Moroni F, Pellegrini-Giampietro D E, Alesiani M, Cherici G, Mori F, Galli A
Department of Preclinical and Clinical Pharmacology, Mario Aiazzi Mancini, University of Florence, Italy.
Eur J Pharmacol. 1989 Apr 12;163(1):123-6. doi: 10.1016/0014-2999(89)90404-4.
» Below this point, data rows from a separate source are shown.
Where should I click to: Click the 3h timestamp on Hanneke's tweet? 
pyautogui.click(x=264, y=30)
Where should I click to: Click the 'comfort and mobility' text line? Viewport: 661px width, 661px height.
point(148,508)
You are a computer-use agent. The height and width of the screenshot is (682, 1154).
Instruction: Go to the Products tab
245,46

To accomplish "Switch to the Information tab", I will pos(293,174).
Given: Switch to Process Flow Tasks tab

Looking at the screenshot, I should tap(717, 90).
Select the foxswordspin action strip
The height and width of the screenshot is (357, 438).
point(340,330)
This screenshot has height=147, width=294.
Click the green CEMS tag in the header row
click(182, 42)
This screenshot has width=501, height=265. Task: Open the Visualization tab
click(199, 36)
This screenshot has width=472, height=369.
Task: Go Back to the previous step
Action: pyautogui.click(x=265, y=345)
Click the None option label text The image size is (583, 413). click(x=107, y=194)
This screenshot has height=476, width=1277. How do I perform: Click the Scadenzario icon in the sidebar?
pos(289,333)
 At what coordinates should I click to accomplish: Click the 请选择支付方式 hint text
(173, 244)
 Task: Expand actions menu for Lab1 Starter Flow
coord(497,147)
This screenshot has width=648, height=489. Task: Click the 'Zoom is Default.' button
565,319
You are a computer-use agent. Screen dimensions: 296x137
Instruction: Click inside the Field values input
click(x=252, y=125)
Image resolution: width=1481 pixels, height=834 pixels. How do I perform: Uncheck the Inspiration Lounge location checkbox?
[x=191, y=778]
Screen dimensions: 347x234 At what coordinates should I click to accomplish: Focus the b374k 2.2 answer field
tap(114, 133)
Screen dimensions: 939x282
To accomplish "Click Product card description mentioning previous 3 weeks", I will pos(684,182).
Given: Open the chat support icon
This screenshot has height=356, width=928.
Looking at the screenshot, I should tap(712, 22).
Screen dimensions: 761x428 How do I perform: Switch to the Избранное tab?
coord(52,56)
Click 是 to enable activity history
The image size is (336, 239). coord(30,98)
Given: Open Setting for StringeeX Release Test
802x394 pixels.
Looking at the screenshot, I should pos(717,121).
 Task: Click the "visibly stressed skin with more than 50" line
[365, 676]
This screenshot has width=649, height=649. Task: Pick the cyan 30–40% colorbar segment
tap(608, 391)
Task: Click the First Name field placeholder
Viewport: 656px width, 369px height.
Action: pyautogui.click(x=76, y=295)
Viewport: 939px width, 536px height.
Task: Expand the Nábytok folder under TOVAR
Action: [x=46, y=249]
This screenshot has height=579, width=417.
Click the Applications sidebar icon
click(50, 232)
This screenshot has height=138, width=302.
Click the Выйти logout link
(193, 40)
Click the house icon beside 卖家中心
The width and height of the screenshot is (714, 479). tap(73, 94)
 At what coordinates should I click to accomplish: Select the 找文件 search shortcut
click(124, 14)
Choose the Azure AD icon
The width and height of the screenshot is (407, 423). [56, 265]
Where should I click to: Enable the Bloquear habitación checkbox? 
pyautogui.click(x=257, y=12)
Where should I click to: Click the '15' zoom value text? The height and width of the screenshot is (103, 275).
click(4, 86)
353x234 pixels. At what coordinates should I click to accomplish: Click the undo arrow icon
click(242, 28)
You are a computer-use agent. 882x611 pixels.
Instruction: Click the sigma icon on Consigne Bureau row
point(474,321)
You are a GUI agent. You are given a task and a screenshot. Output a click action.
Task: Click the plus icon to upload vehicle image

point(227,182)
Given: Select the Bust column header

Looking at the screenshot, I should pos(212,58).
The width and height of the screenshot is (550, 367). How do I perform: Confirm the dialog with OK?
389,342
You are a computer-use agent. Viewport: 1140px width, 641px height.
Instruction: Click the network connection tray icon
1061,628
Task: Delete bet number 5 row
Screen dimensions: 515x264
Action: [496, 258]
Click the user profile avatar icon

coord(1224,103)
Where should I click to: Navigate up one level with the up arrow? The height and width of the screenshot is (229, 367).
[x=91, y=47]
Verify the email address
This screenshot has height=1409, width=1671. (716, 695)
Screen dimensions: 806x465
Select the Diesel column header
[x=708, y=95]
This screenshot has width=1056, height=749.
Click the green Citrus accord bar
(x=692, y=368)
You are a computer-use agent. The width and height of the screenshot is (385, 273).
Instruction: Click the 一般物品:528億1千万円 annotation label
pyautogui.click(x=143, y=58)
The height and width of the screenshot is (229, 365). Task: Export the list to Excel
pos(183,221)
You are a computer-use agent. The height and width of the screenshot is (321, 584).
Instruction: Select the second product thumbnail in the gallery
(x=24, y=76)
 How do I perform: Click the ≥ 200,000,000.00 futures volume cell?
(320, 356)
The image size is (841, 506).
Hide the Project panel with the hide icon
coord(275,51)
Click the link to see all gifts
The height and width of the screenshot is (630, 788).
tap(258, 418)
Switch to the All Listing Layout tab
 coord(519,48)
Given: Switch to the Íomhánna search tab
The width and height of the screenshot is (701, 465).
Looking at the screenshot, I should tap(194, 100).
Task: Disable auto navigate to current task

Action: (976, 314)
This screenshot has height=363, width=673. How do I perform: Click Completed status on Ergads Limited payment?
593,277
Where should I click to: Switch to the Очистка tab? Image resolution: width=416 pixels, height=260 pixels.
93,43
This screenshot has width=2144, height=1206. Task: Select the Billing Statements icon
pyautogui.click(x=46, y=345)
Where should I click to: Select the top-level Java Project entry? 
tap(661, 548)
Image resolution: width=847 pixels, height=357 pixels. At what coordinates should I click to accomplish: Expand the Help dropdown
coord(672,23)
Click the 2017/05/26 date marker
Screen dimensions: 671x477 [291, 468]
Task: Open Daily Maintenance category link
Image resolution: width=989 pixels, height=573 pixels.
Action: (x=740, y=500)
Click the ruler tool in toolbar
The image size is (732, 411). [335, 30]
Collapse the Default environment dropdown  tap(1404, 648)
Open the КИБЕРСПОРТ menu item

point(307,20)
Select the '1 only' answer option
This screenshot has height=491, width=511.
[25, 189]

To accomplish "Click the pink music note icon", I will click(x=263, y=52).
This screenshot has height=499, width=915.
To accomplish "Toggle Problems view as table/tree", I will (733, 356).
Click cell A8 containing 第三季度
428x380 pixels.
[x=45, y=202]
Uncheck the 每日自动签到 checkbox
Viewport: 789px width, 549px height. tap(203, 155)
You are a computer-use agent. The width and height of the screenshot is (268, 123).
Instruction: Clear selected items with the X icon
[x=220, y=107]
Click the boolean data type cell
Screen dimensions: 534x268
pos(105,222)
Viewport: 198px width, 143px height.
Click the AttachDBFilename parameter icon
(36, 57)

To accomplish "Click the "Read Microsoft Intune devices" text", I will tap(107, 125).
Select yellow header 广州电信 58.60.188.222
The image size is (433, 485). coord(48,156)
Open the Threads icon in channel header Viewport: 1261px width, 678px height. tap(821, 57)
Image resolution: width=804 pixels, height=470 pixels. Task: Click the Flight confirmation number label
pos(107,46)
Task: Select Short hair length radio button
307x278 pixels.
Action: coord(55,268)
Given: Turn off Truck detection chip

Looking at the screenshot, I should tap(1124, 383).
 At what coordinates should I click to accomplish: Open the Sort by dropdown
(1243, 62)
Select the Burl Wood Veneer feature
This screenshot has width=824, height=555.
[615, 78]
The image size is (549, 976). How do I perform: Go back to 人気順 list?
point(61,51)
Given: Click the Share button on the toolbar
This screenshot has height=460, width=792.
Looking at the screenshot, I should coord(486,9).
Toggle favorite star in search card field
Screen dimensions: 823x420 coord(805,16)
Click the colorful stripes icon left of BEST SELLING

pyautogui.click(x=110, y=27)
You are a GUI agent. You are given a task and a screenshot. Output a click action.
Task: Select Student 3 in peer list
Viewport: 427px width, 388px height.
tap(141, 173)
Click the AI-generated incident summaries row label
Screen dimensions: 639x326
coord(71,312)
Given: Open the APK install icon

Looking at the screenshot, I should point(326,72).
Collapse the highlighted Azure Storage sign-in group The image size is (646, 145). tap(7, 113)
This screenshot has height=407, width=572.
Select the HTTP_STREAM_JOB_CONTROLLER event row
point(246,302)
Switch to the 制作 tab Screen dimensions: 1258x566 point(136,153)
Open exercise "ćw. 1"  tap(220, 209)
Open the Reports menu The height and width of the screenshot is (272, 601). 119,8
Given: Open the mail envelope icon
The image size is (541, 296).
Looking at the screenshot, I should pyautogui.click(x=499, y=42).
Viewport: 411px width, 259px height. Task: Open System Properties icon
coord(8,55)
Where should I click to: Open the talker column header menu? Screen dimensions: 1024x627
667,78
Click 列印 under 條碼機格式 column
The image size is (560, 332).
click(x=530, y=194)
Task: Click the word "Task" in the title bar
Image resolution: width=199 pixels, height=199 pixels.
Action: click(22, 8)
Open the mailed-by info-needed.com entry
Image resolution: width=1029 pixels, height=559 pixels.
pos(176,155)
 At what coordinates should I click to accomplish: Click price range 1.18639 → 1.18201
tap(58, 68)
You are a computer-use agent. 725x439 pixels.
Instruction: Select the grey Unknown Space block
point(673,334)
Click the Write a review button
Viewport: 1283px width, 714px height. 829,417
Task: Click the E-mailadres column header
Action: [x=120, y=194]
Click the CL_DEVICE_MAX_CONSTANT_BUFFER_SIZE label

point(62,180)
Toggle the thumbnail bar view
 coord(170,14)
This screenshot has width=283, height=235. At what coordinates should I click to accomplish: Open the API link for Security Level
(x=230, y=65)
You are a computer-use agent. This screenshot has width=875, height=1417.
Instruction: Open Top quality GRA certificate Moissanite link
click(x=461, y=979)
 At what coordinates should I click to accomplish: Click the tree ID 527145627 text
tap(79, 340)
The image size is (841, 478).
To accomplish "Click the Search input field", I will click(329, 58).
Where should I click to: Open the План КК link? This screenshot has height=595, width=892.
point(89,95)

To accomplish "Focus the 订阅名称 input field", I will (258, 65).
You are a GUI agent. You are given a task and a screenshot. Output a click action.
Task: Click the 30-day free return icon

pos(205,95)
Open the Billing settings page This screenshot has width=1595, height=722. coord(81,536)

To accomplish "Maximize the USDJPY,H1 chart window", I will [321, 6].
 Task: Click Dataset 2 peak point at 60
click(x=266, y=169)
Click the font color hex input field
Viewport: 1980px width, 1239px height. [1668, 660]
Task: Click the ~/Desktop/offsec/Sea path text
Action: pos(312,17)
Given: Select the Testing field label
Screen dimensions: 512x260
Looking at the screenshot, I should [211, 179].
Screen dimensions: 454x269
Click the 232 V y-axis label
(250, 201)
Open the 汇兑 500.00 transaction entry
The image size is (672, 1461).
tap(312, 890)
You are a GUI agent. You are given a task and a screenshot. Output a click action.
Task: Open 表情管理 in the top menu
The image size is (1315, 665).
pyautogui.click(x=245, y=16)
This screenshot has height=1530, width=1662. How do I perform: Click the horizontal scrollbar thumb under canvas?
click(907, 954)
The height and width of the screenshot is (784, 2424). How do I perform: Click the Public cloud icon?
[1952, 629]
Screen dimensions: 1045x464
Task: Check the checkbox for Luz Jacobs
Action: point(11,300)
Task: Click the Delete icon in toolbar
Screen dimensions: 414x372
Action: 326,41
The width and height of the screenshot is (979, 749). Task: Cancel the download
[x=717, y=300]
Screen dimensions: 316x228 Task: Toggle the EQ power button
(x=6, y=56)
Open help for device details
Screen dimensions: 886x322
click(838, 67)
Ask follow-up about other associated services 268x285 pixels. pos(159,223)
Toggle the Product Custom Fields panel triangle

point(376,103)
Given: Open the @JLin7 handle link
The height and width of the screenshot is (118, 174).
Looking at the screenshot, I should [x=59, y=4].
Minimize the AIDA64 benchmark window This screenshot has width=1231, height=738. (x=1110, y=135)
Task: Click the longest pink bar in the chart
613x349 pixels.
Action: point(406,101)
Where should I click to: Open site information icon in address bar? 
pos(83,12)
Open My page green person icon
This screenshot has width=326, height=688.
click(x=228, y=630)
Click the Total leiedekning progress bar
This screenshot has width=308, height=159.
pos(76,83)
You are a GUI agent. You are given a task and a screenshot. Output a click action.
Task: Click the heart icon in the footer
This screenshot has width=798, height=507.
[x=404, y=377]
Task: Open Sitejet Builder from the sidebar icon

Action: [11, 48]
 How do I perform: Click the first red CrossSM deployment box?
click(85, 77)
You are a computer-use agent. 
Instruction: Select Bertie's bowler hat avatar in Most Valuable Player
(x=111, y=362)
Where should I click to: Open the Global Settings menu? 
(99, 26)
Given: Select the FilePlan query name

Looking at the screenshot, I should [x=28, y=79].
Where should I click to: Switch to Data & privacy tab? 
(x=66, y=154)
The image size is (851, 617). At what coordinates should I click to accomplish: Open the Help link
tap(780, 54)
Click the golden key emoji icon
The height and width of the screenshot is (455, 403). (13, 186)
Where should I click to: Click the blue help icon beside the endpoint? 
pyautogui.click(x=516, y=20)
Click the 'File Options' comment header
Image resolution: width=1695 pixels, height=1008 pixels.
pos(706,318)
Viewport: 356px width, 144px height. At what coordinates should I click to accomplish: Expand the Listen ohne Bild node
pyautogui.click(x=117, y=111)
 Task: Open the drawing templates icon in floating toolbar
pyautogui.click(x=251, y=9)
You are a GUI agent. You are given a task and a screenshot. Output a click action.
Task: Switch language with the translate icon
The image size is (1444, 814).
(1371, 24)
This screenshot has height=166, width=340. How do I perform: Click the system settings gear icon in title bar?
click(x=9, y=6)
The responses evoked by stimulation of the N-methyl-D-aspartate receptors in the guinea-pig myenteric plexus were potentiated by micromolar concentrations of glycine and were non-competitively antagonized by kynurenate (IC50: 60 microM). The effects of kynurenate were competitively prevented by glycine. Furthermore, kynurenate displaced [3H]glycine from its binding sites on rat cortical membranes (IC50: 20 microM). Kynurenate and glycine, therefore, probably act at the same site, evoking opposite effects on the function of the ion channel complex of the N-methyl-D-aspartate receptor.
豚鼠肠肌丛中N-甲基-D-天冬氨酸受体受刺激所诱发的反应,在微摩尔浓度的甘氨酸作用下得到增强,且被犬尿烯酸非竞争性拮抗(半数抑制浓度:60微摩尔)。甘氨酸可竞争性地阻止犬尿烯酸的作用。此外,犬尿烯酸可将[3H]甘氨酸从其在大鼠皮层膜上的结合位点置换下来(半数抑制浓度:20微摩尔)。因此,犬尿烯酸和甘氨酸可能作用于同一部位,对N-甲基-D-天冬氨酸受体离子通道复合体的功能产生相反的影响。